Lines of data
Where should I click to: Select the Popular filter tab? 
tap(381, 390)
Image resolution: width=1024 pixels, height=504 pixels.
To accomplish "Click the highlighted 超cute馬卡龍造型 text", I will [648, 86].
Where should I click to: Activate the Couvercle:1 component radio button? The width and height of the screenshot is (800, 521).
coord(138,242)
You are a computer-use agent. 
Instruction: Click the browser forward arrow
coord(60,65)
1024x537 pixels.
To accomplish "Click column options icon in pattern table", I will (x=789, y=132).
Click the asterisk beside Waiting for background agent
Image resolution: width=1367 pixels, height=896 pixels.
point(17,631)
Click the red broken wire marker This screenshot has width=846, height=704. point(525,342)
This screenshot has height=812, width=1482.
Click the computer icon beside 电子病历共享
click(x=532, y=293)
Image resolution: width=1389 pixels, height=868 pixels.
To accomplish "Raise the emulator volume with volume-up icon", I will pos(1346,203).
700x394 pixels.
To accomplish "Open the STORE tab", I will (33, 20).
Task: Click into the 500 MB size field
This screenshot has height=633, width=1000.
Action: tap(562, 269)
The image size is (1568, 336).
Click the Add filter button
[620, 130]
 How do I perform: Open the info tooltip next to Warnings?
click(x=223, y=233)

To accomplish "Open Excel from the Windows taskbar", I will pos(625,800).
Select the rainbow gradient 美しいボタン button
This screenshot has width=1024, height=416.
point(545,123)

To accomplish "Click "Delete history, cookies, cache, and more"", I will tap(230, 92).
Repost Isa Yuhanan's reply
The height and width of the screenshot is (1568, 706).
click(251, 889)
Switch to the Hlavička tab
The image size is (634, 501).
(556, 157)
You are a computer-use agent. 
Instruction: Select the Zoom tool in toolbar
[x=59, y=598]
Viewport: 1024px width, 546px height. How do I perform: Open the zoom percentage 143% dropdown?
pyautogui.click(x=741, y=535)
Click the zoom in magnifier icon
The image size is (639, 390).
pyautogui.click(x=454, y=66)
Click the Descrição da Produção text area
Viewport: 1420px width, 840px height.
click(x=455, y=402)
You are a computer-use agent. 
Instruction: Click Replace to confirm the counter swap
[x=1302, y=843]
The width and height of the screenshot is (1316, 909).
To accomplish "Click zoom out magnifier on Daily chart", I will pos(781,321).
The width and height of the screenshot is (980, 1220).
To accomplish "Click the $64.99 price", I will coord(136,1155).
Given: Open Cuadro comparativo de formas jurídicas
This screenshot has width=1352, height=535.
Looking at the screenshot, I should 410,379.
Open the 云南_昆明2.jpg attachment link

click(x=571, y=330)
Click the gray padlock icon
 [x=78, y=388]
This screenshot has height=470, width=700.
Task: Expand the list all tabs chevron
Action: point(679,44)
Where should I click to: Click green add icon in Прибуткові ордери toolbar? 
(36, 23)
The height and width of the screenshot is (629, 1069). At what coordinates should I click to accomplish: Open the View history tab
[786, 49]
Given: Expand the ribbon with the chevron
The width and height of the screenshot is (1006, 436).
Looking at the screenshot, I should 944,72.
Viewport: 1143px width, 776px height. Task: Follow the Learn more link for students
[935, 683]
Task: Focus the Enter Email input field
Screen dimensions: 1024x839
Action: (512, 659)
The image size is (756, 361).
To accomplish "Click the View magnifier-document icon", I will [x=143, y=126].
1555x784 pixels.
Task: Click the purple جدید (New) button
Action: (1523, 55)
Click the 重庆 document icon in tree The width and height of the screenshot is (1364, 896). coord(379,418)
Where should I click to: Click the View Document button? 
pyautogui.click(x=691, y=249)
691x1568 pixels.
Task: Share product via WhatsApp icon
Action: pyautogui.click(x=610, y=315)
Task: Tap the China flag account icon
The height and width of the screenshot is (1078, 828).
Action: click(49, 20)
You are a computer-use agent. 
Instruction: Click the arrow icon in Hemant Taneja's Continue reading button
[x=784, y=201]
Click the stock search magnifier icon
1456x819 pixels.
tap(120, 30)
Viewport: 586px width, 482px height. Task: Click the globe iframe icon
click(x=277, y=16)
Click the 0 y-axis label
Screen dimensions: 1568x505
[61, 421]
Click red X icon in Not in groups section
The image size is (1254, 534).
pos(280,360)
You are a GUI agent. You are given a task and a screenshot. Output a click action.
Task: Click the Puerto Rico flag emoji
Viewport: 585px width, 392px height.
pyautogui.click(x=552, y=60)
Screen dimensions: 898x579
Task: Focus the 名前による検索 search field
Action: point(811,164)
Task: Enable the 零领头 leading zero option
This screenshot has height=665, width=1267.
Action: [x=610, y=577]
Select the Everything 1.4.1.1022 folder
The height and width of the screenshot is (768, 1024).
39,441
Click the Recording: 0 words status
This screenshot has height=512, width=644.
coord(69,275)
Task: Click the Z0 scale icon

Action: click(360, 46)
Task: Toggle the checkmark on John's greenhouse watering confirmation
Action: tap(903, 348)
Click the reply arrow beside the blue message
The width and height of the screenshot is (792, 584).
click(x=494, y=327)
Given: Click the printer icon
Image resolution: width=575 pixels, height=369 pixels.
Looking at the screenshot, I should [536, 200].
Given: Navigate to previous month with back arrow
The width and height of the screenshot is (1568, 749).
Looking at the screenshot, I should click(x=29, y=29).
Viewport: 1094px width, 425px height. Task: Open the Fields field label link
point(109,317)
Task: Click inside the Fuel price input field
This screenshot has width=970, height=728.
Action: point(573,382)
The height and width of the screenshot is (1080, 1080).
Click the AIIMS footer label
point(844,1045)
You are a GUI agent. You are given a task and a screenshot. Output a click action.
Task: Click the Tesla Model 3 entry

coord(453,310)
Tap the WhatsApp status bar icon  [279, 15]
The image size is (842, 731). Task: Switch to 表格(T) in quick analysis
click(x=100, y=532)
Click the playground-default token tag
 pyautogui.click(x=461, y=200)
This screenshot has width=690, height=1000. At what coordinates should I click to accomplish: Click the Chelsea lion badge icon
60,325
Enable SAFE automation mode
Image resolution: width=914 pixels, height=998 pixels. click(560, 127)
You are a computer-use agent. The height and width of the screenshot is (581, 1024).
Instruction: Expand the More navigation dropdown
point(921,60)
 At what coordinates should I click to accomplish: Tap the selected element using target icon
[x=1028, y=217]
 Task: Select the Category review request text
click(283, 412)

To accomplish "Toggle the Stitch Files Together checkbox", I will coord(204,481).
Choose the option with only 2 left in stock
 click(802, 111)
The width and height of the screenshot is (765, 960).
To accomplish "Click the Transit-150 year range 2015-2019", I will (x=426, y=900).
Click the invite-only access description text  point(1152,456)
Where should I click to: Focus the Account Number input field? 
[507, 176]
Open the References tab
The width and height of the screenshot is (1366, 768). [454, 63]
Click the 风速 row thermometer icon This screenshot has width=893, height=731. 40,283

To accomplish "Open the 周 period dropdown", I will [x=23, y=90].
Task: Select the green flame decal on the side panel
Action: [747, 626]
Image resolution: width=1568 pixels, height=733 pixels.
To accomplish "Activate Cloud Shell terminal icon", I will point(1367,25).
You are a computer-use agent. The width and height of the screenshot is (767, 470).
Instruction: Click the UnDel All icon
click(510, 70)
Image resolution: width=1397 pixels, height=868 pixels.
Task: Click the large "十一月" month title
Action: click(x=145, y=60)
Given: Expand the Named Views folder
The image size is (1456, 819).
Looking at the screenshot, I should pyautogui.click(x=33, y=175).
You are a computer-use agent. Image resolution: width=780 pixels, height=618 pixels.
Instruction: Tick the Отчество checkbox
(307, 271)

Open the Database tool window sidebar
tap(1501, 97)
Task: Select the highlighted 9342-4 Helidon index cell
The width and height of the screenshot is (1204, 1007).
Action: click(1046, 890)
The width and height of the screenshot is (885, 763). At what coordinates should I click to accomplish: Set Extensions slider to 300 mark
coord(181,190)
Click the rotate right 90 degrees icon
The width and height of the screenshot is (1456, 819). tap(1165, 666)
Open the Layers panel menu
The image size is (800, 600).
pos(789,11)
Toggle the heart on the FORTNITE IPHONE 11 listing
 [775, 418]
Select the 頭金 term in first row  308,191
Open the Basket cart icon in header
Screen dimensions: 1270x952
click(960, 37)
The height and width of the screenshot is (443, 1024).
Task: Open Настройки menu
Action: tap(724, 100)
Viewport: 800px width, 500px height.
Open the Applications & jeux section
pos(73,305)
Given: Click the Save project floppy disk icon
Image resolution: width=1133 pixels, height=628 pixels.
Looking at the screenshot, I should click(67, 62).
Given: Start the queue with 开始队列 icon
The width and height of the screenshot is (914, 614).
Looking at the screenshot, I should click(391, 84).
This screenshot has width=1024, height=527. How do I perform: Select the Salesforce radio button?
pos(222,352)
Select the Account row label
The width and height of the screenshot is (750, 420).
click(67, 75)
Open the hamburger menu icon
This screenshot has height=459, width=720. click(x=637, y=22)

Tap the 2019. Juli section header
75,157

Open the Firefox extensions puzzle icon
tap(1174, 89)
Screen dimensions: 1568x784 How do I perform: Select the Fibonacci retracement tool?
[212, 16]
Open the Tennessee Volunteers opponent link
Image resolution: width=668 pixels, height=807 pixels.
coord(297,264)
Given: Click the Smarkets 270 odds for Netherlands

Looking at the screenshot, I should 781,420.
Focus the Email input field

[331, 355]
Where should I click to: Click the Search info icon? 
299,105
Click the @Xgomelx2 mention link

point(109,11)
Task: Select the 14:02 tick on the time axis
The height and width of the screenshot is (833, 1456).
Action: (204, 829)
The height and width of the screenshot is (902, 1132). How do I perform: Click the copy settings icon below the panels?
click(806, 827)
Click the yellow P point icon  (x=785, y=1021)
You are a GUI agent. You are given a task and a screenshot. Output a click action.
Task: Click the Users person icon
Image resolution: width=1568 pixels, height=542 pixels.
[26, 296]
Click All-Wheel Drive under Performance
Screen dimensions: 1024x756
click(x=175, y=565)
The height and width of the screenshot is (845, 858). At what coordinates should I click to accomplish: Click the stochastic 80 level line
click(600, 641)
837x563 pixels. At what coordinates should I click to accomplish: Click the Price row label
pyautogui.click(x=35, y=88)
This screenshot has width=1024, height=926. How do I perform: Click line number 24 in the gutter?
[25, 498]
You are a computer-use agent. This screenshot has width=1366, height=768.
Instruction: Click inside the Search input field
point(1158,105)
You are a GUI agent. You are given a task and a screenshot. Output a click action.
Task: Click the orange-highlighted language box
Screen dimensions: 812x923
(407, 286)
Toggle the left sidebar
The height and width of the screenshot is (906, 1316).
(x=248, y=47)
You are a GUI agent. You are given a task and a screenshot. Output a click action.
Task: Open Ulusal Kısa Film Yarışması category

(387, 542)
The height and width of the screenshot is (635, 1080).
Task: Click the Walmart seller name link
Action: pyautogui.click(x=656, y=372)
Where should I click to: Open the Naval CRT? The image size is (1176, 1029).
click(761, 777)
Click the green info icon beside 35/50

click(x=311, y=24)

• [Set task]: Copy the stretch of rows from the start through the line containing "coord(138,242)", both ends included, without any changes.

• [Finished answer]:
Where should I click to: Select the Popular filter tab? 
tap(381, 390)
Image resolution: width=1024 pixels, height=504 pixels.
To accomplish "Click the highlighted 超cute馬卡龍造型 text", I will [648, 86].
Where should I click to: Activate the Couvercle:1 component radio button? The width and height of the screenshot is (800, 521).
coord(138,242)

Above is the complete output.